# Ethernet port on Toshiba HD DVD



## machavez00 (Nov 2, 2006)

I am looking at getting a HD dvd player. I would like to stay brand same but the until the Samsung players come down Bluray is out of the question. I am looking at the online ad for the Toshiba HD-A2 DVD player and it says it has an ethernet port. Does nyone know what the ethernet port is used for? The price at BB is $399+tax for the A2, $499 for the A20. I don't see paying an extra $100 for the A20 when my set is 720p, or another $400 for the XA2. Like most I will most likely wait until an affordable mutli-platform unit is available


----------



## Michael D'Angelo (Oct 21, 2006)

machavez00 said:


> I am looking at getting a HD dvd player. I would like to stay brand same but the until the Samsung players come down Bluray is out of the question. I am looking at the online ad for the Toshiba HD-A2 DVD player and it says it has an ethernet port. Does nyone know what the ethernet port is used for? The price at BB is $399+tax for the A2, $499 for the A20. I don't see paying an extra $100 for the A20 when my set is 720p, or another $400 for the XA2. Like most I will most likely wait until an affordable mutli-platform unit is available


The Ethernet port is for firmware updates.


----------



## machavez00 (Nov 2, 2006)

I went to the Toshiba website:


> With the ethernet port and persistent storage, you will have the potential to download future studio-provided additional content such as trailers, soundtracks or related merchandise. Also, your HD DVD player can be updated to support future applications and services.


http://www.tacp.toshiba.com/dvd/product.asp?model=HD-A2
http://www.tacp.toshiba.com/dvd/glossary.asp?fid=1865


----------



## uscboy (Sep 5, 2006)

It's so that when the hackers break the newest AACS encryption keys your player 
will still be able to play the newest discs.
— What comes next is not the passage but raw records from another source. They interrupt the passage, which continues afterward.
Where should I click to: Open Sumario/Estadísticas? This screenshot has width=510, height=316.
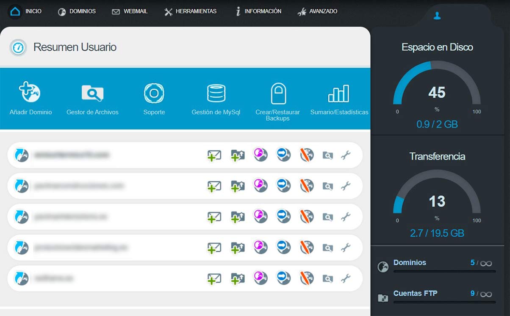[x=338, y=98]
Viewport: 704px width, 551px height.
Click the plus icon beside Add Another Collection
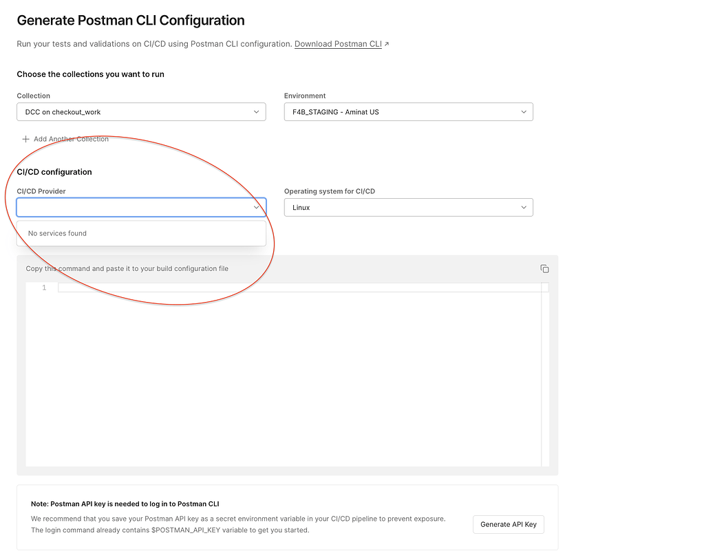[25, 138]
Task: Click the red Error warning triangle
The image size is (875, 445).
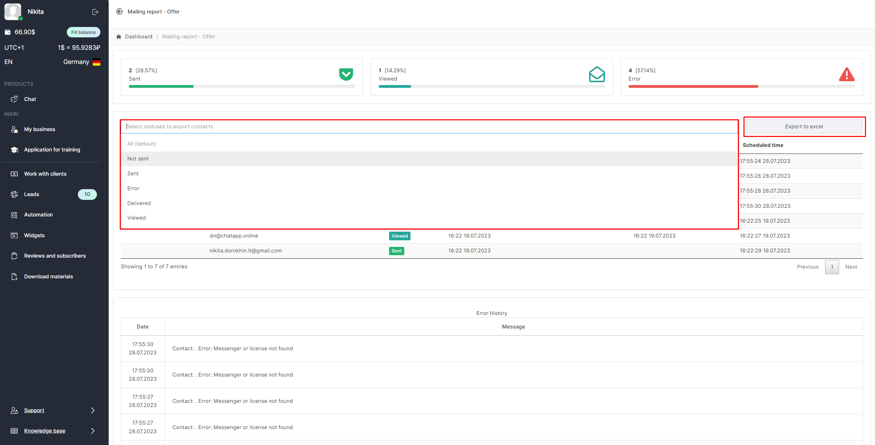Action: (x=847, y=75)
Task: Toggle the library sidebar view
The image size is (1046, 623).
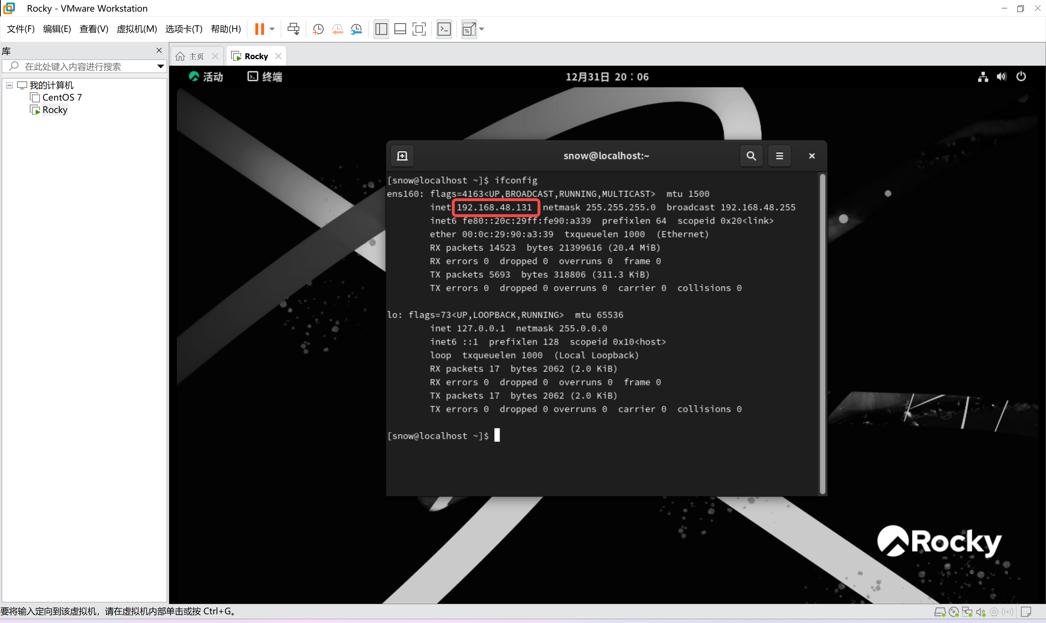Action: pyautogui.click(x=381, y=29)
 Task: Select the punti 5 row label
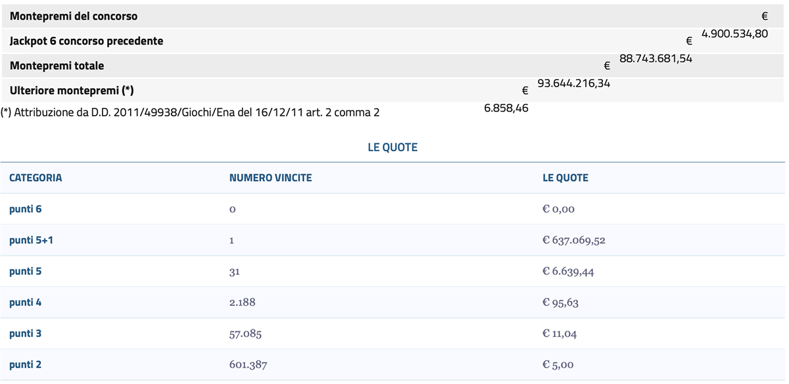(25, 271)
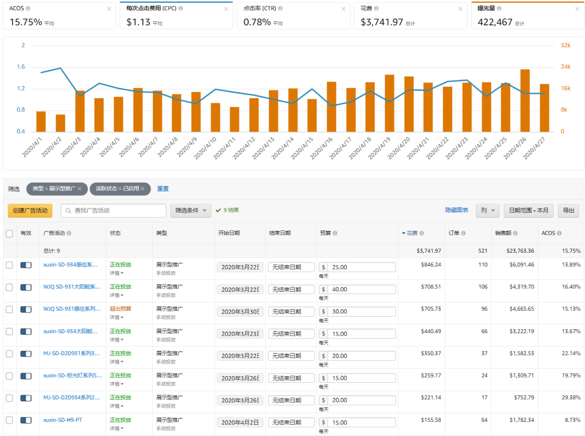Click the info icon next to ACOS card
585x436 pixels.
click(x=28, y=9)
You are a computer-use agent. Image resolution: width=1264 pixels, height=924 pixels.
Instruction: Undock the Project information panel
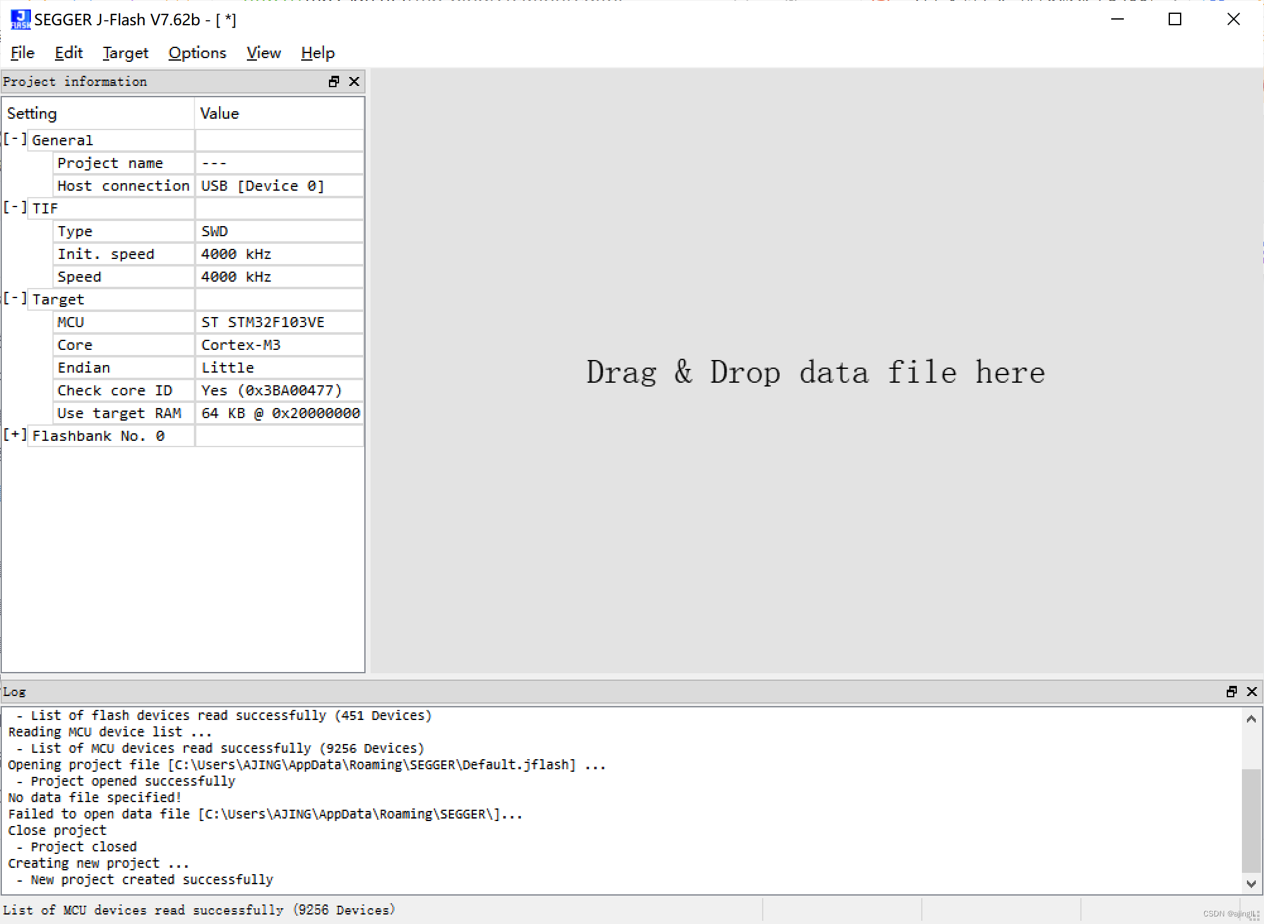334,81
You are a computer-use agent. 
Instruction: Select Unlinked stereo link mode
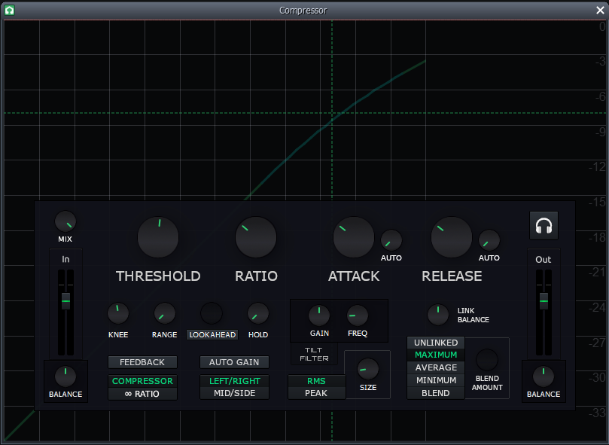436,343
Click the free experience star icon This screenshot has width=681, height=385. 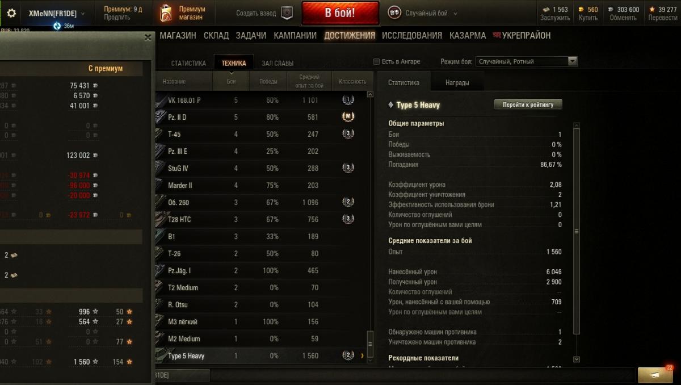pos(653,9)
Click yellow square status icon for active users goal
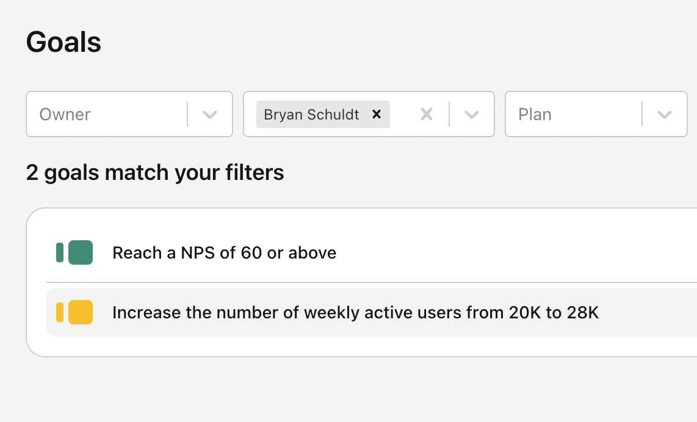Image resolution: width=697 pixels, height=422 pixels. [81, 312]
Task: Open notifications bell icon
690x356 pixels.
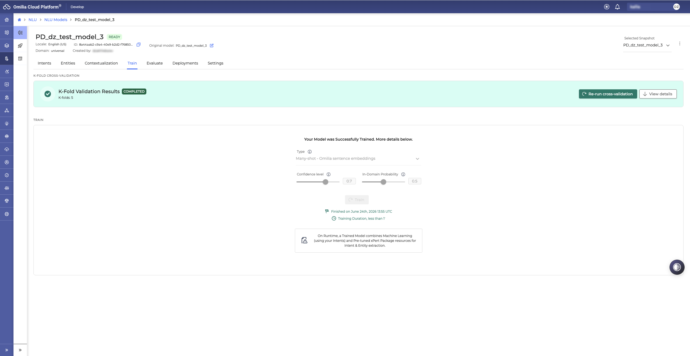Action: tap(617, 7)
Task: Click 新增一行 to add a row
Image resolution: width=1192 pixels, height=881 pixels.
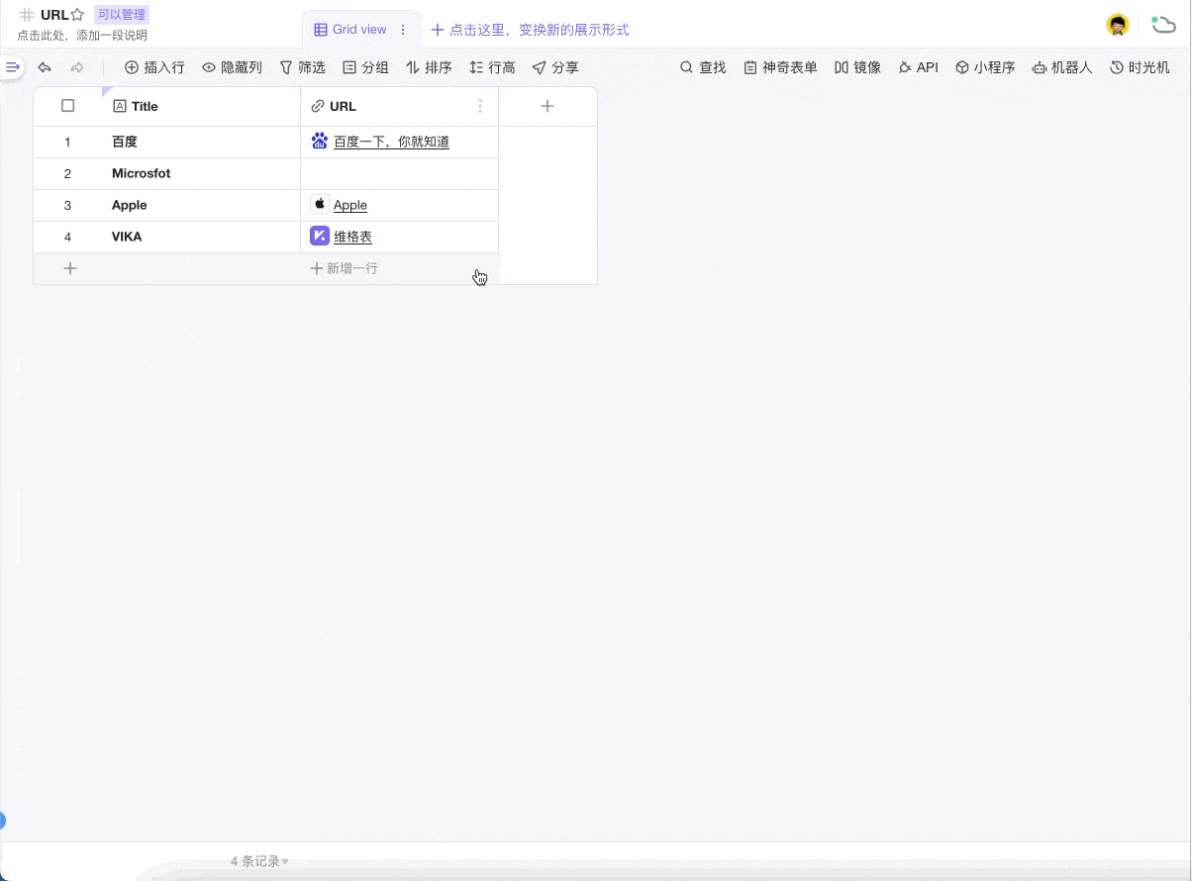Action: tap(345, 268)
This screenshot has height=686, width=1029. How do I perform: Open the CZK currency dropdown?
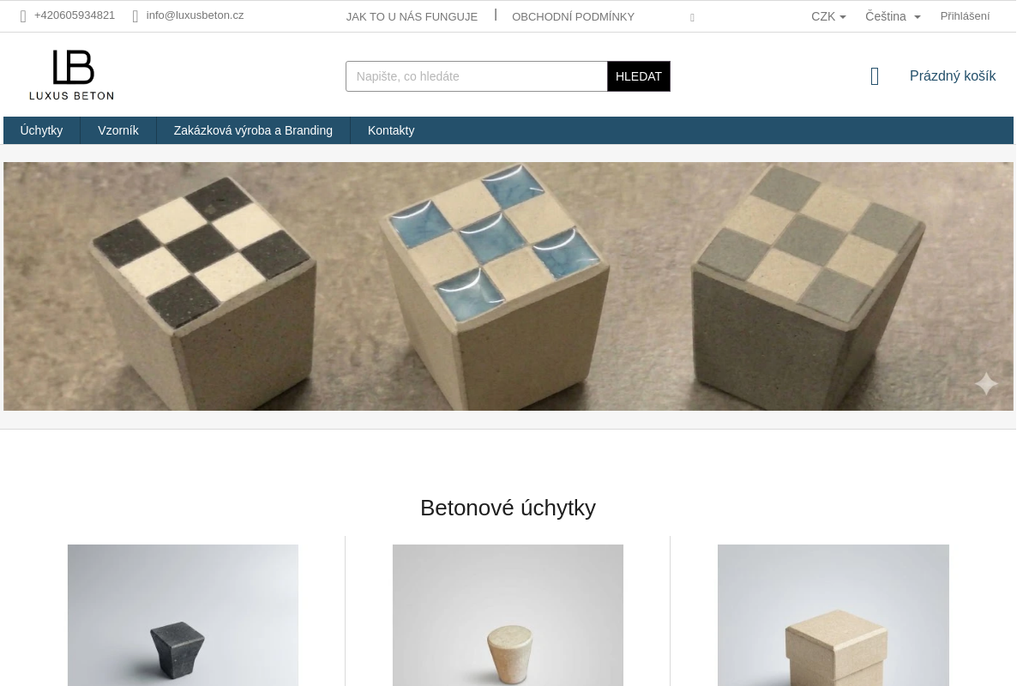828,16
I.E., it won't play them unless you update your firmware.

DRM really needs to die.


----------



## ibglowin (Sep 10, 2002)

BTW, Amazon has the A2 for $299. Desperate times call for desperate measures I guess!


----------



## Chris Blount (Jun 22, 2001)

Costco has them for $249.


----------



## 4DThinker (Dec 17, 2006)

I picked up an A2 last weekend at Best Buy for $299. You can still get 5 free (limited choices) HD-DVDs if you've bought one. Look at Toshiba's web site. The ethernet connection did find a firmware update once I hooked it up. I'm still futsing around to get the best audio out of it, but the picture quality is amazing. Toslink (optical) requires a reciever that can do DTS decoding, and mine can't. I've ordered a new receiver that can process the 5.1 channels right off the HDMI connection.


----------